## TASK MATERIAL:
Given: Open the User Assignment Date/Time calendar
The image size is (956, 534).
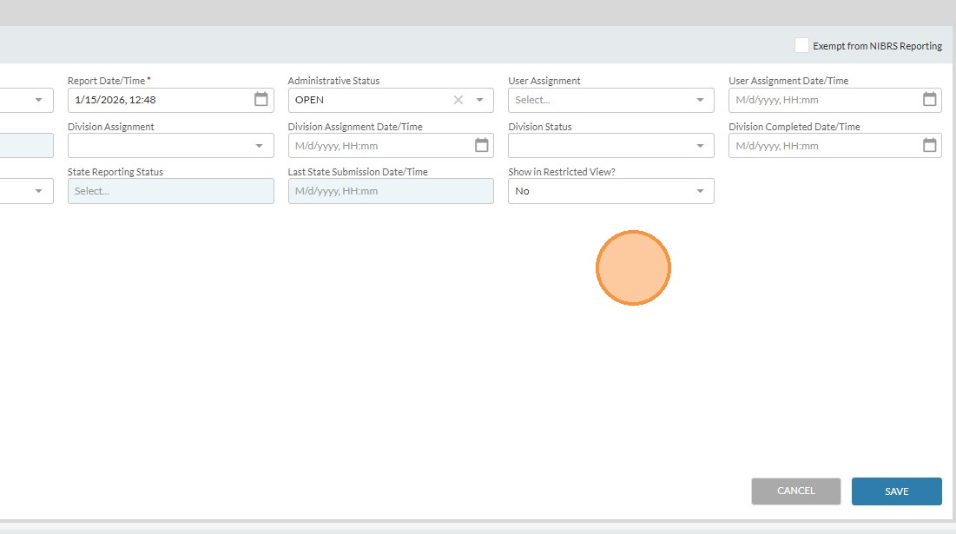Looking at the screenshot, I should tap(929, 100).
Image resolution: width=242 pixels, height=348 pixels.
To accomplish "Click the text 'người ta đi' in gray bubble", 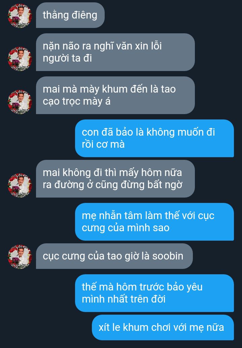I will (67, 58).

---

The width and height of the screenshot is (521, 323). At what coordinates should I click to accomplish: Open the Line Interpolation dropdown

## GIVEN REQUEST:
Select each line above that contains the string "width" and copy those lines out in full.

## RESPONSE:
Image resolution: width=242 pixels, height=348 pixels.
The width and height of the screenshot is (521, 323). At what coordinates should I click to accomplish: Open the Line Interpolation dropdown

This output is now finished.